By solving a problem we get the benefit of the solution as well as the lessons that the problem had to teach us.

But if we don't solve the problem, we still get to learn. Sometimes, we get to learn over and over.

Failing to solve a problem may teach you more than solving it.

You just might not enjoy while you learn.

What have you learned from solving problems?

-- Douglas Brent Smith

Friday, January 9, 2015

Keep Focused

Did that big problem throw you off center? Do you have an unresolved problem that's distracting you from your goal?

Centered problem solving keeps us focused whether or not the problem is solved.

We stay focused when we remember to come back to our center, to breathe, to stay aware of what is going on right now without judging it or pulling it into the past. Centered problem solving keeps us grounded when the emotional wind threatens to blow us away.

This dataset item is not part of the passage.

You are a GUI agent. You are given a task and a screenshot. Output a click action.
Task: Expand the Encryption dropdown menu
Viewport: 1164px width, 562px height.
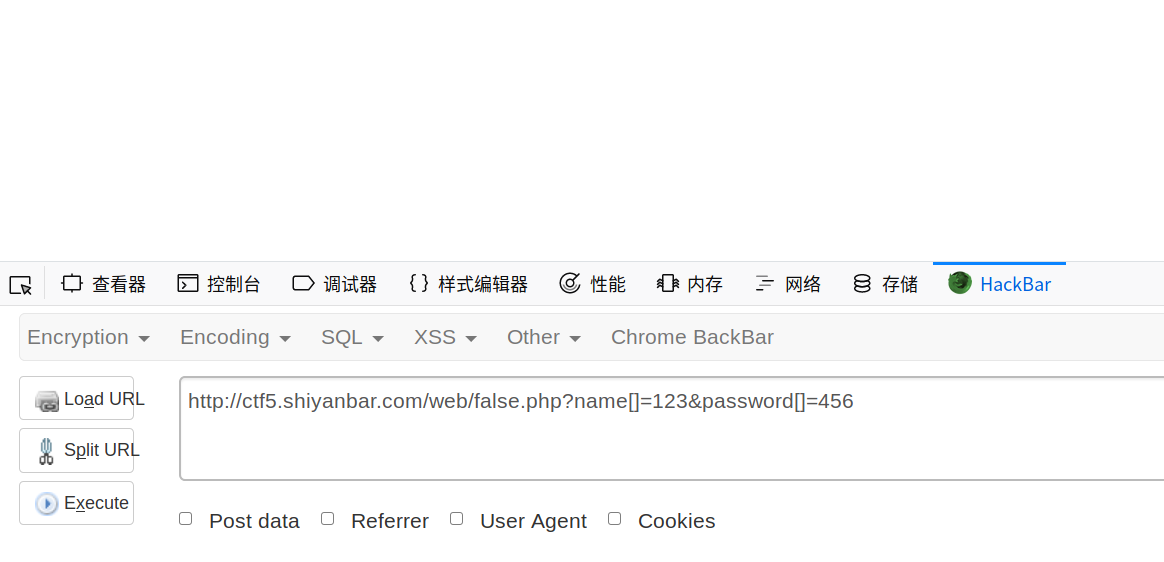click(89, 337)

Find the balance you need for this situation, right now, within your strengths of courage, creativity, clarity and compassion. Somewhere within that reserve is your ability to solve that problem and remain focused during the difficult work of finding the right solution.

You can do it.

You've done it before.

-- Douglas Brent Smith

Thursday, January 8, 2015

Centered Leaders Stay Focused

Are you easily distracted?

Many of us are blessed with the ability to shift our focus instantly. We can move our attention from the problem we're working on to a few items on our phone. We can forget what's pressing on us and drift into long periods of cat videos or project management cartoons.

Centered leaders stay focused. Centered problem solving keeps us focused whether or not the problem is solved. 

The goal, to put it simply, is the goal. All the problem is doing is standing in the way of the goal.

Are you a centered leader?

What are you doing to continue in your leadership development?